Putin no vivirá para siempre, en algún momento y más bien en el corto plazo la biología hará lo suyo despojando al pueblo-nación ruso de su conductor. Esa es la ley de Dios. Pero si el conductor se apura y “ata la vaca” de un nuevo orden multipolar para el mundo en el que Rusia esté entre los que realmente toman las decisiones el camino estará allanado y, venga quien venga después, el rumbo no podrá torcerse y el liderazgo que hoy es carismático estará institucionalizado en un legado que no podrá revertirse. La tensión que hay actualmente en Europa es la traducción de ese apuro, es la conciencia del tiempo que Putin tiene: para vencer al tiempo es necesaria la organización y en eso está.

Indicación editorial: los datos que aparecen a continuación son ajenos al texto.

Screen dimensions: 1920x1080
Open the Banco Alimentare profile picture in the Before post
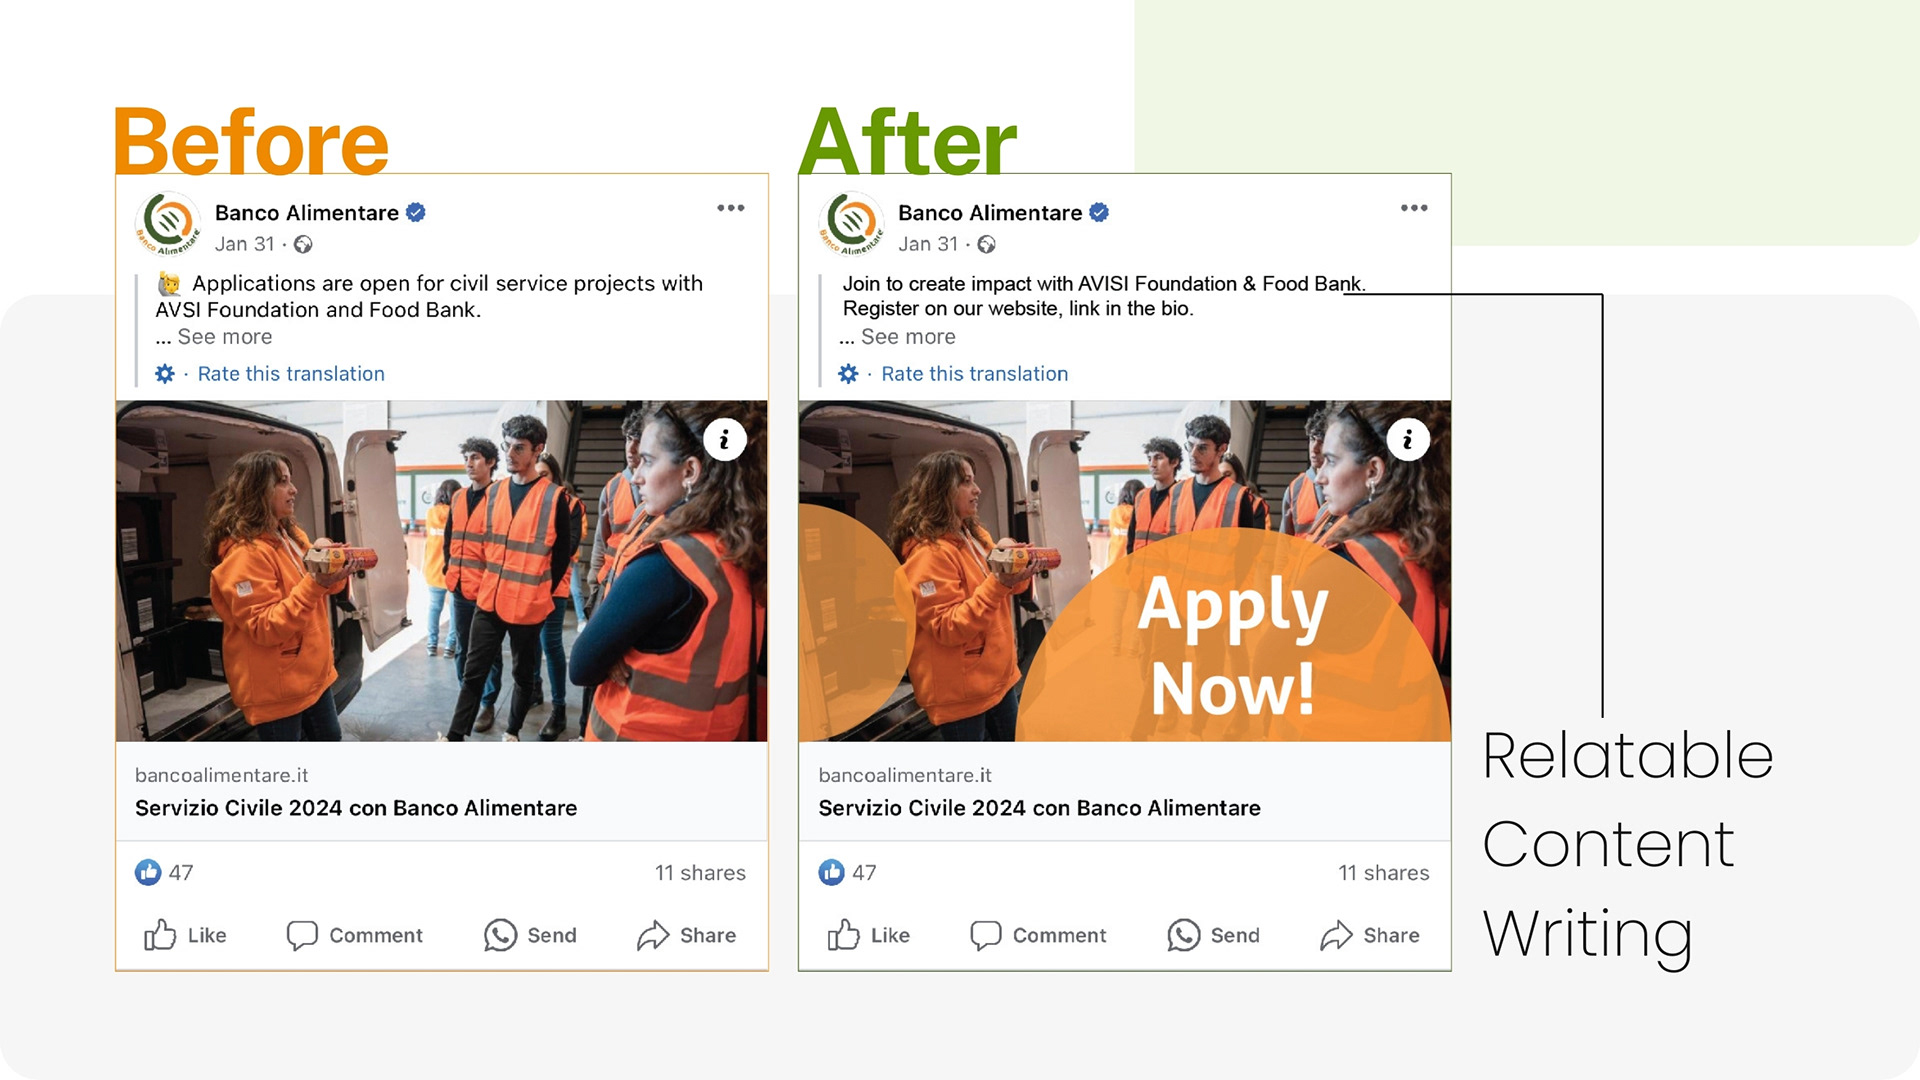[x=167, y=223]
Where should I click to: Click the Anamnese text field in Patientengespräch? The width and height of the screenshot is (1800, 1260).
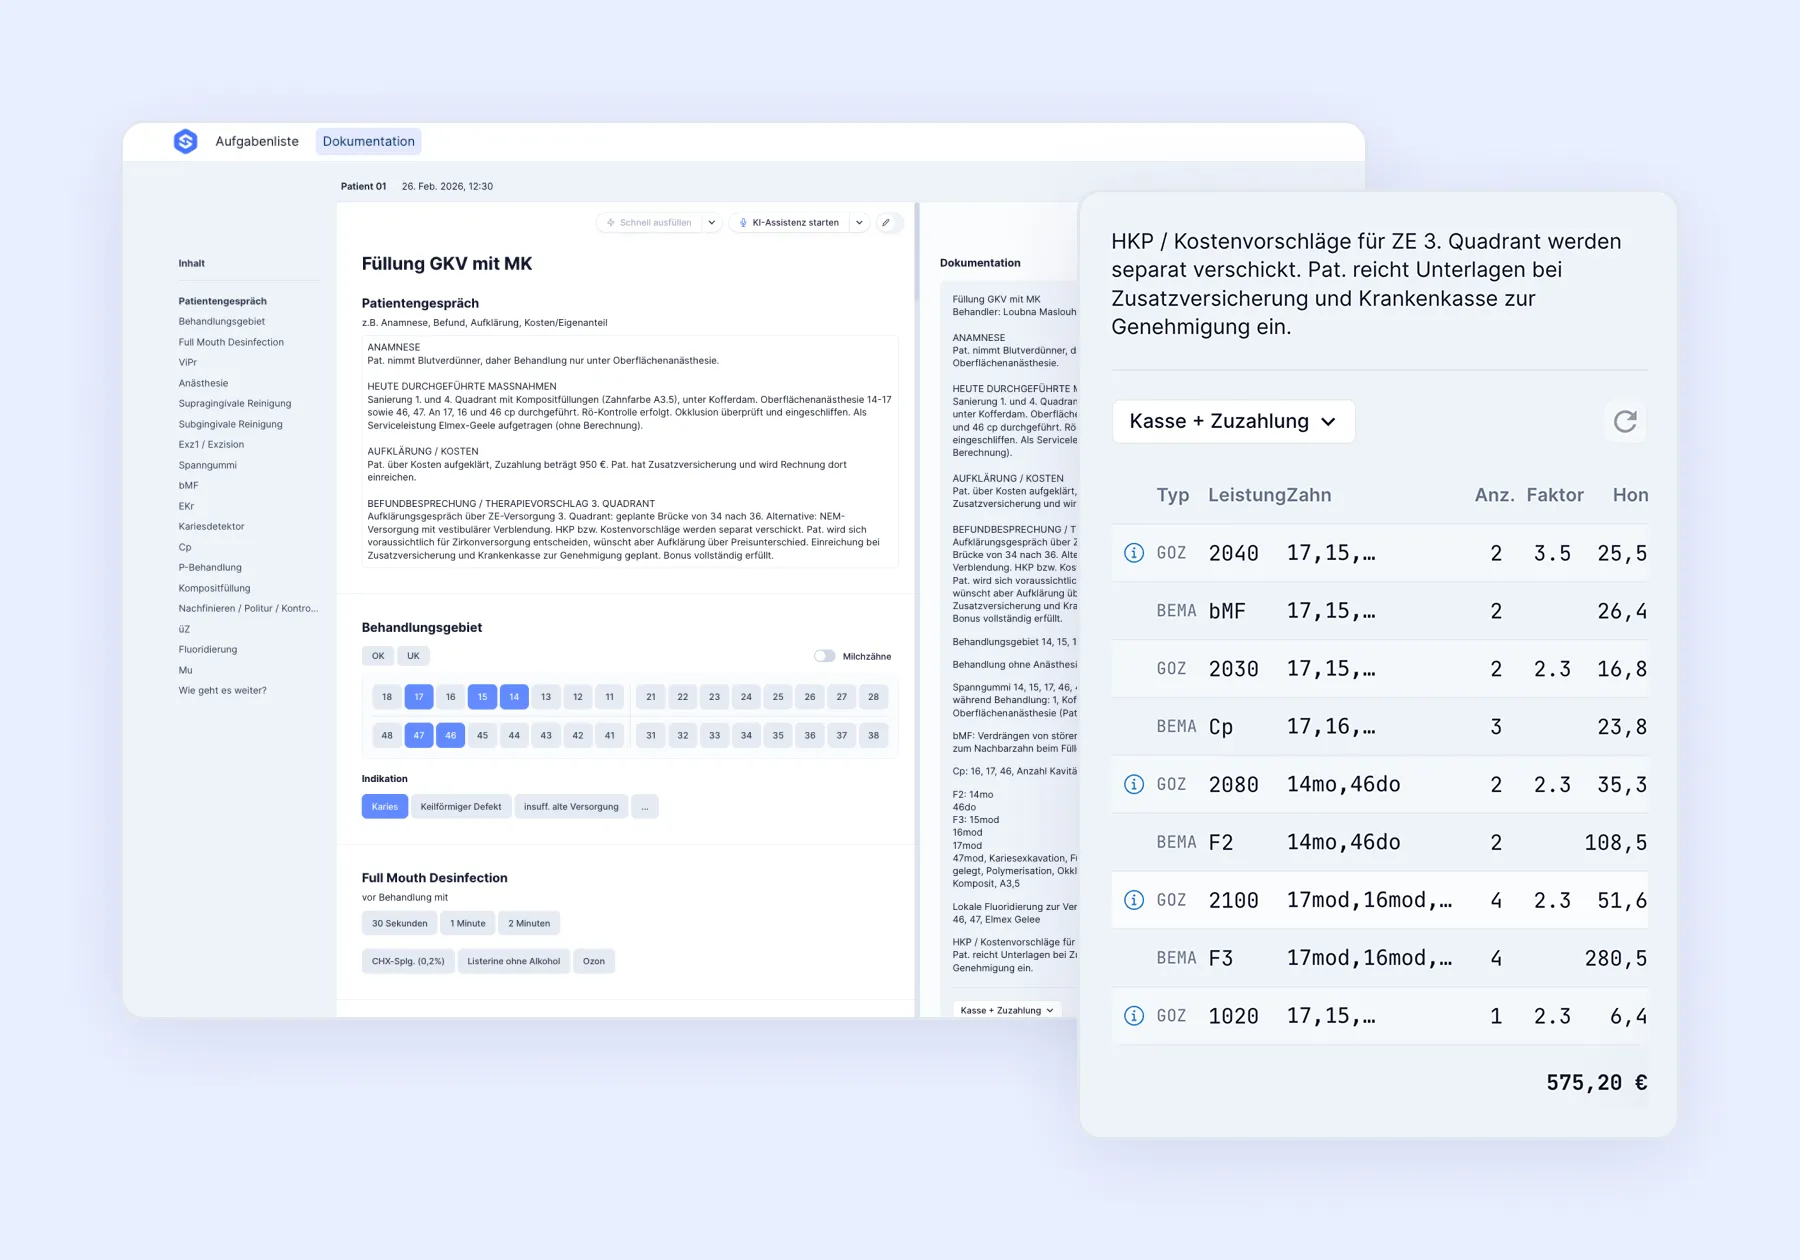629,451
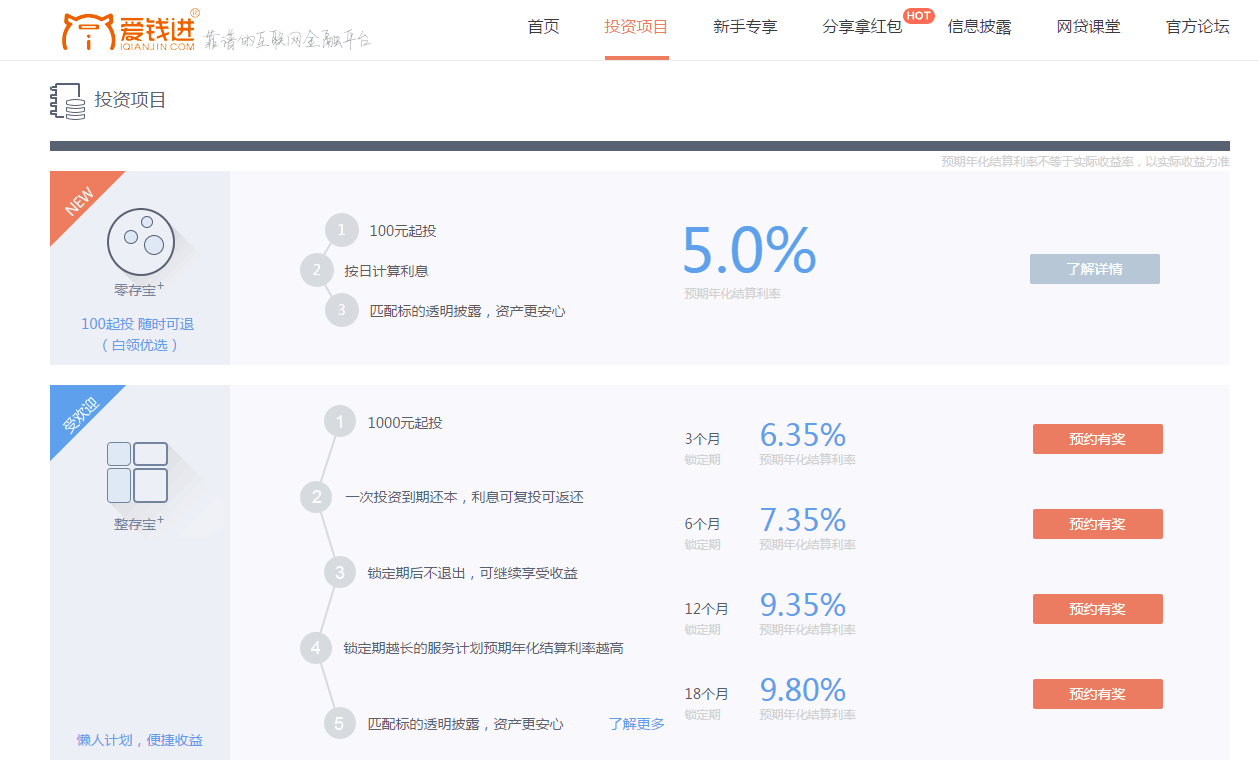Click 预约有奖 for the 18个月 plan
The image size is (1259, 776).
(x=1097, y=693)
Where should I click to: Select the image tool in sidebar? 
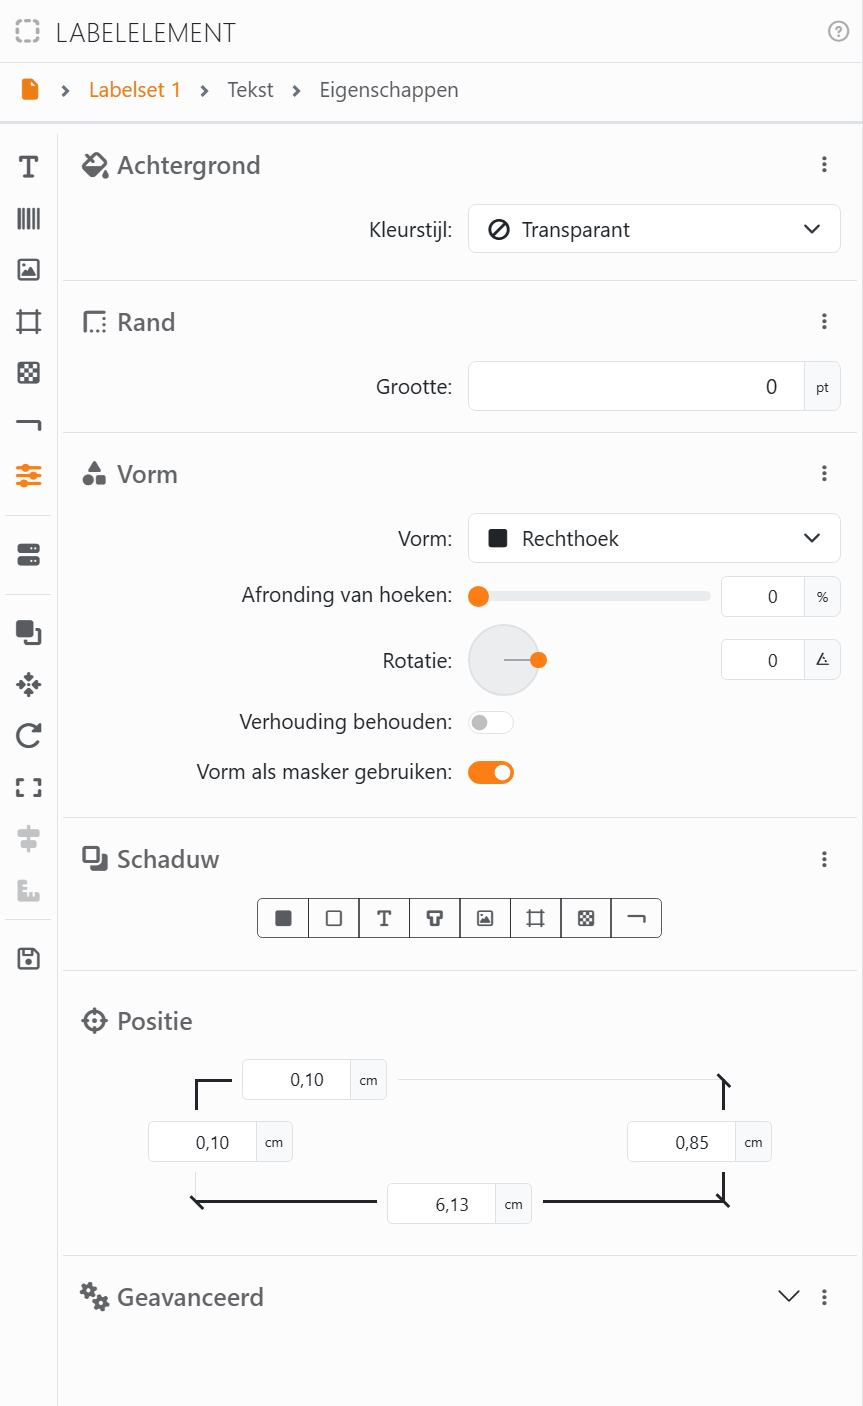28,269
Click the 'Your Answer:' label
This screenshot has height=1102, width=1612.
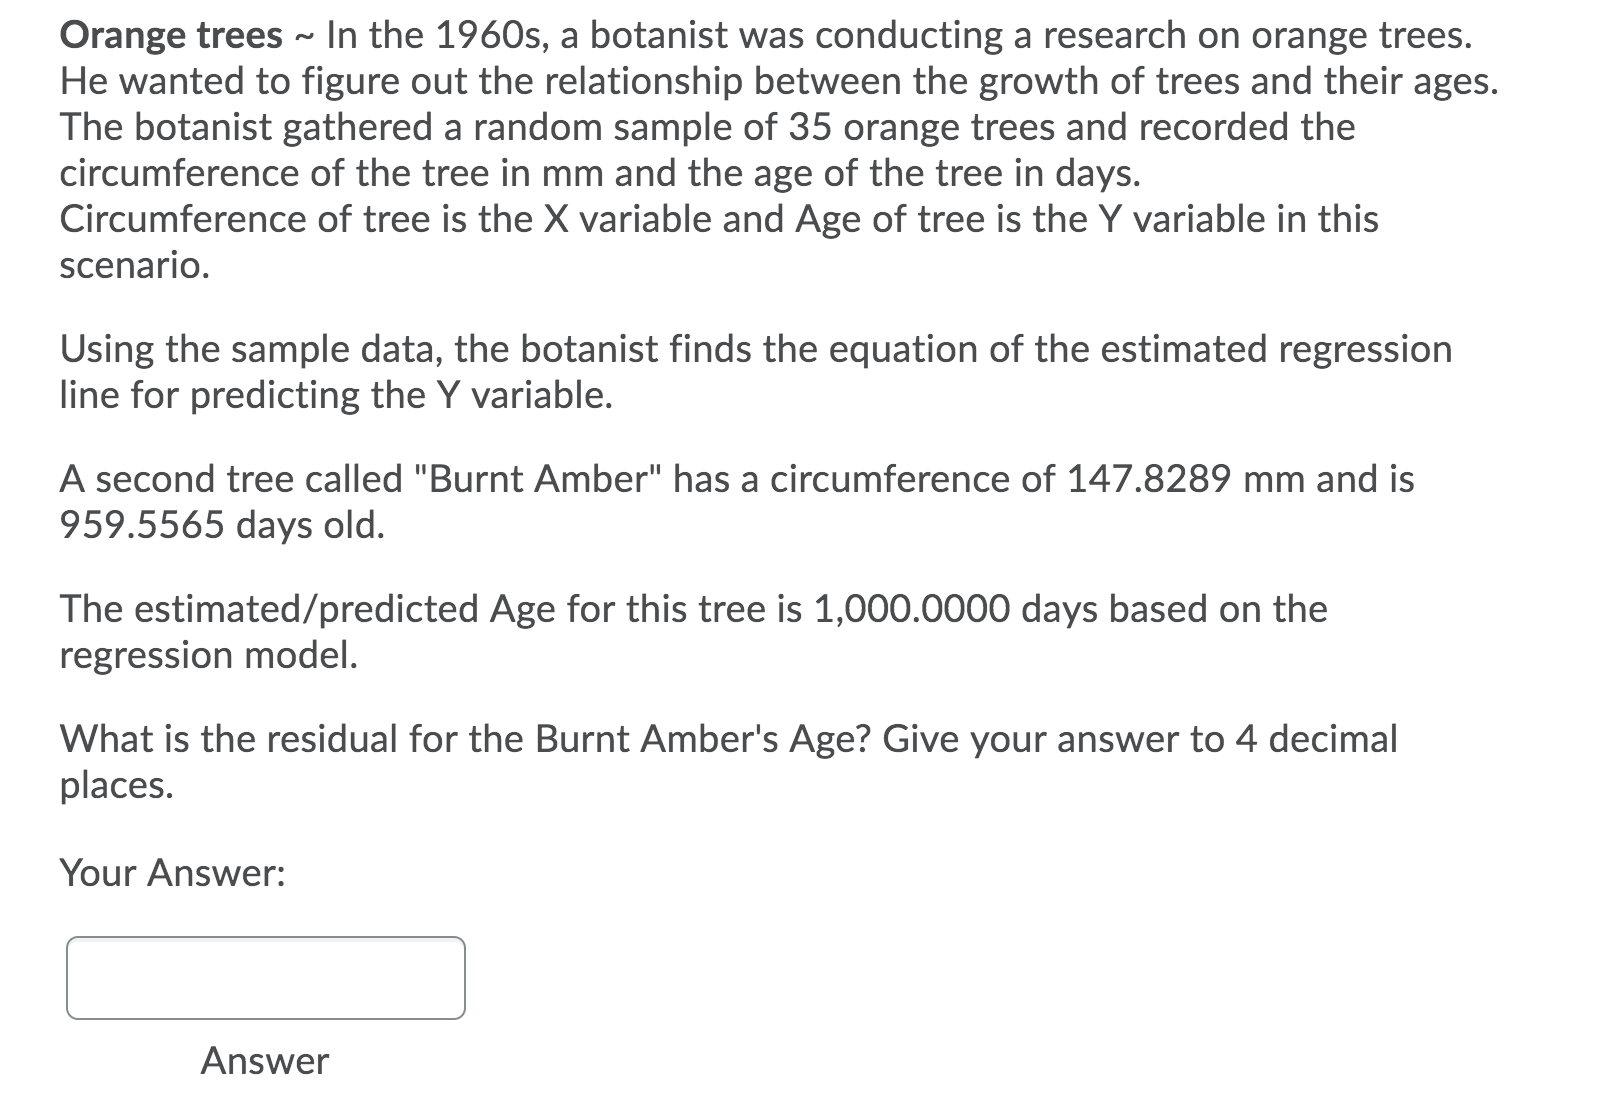[173, 873]
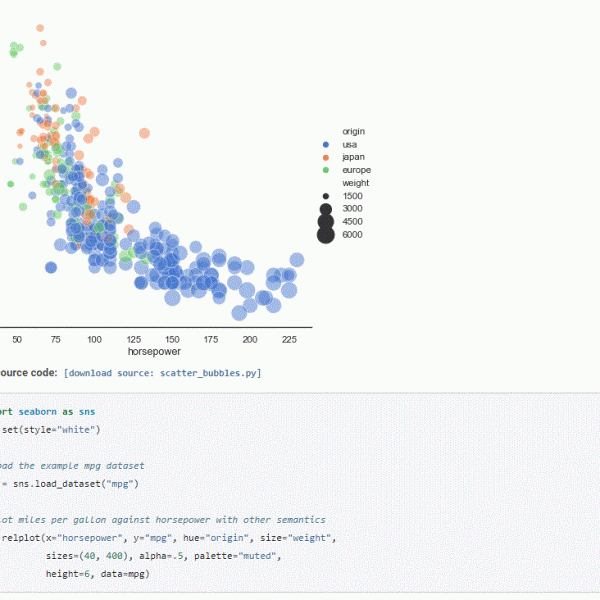Select the 1500 weight legend circle
600x600 pixels.
pyautogui.click(x=326, y=196)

Con sana envidia los libres del mundo saludamos al conductor político que no permite que su pueblo sea una masa amorfa, atomizada y fácilmente manipulable por el poder fáctico del globalismo. Ese conductor es heredero de todos los zares y también de Stalin, le interesa serlo en el marco de su cultura y de su historia nacional para que su pueblo lo reconozca como una síntesis de sus intereses y lo guarde. Pero para los argentinos que lo saludamos de lejos Putin es heredero del General Perón, es lo que Perón quizá no haya podido ser por las vicisitudes propias del país al que le tocó conducir o tal vez por no haber logrado derrotar al tiempo. Sea como fuere, Putin es el prototipo de conductor que además está forjando un mundo nuevo desde Moscú para toda la humanidad.
Existe el ejemplo y existe la esperanza en el horizonte de los pueblos, otra política es posible por fuera de la rosca entreguista de los cipayos liberales y progresistas. Lo único que se requiere es conducción, firmeza y lealtad al pueblo, es establecer el orden de prioridades tal como lo marca la doctrina de la tercera posición nacional justicialista poniendo en primer lugar la patria, luego el movimiento político transformador y por último, allá abajo en la lista, los hombres que son instrumentos coyunturales de la voluntad nacional-popular. Otra política es posible cuando la conducción existe y el pueblo-nación come bien todos los días mientras ve flamear muy en alto su bandera en esa que, también según Perón, es la verdadera política: la política internacional.
Salud y longevidad, Vladimir Vladímirovich. Salud y longevidad por todos los años que sean necesarios para terminar lo que empezaste. Perón te mira y sonríe desde ese lugar que está exclusivamente reservado para los patriotas cuyo propósito nunca fue el caerles bien a los vampiros que se alimentan de carne humana, sino ser leales al pueblo y a la patria.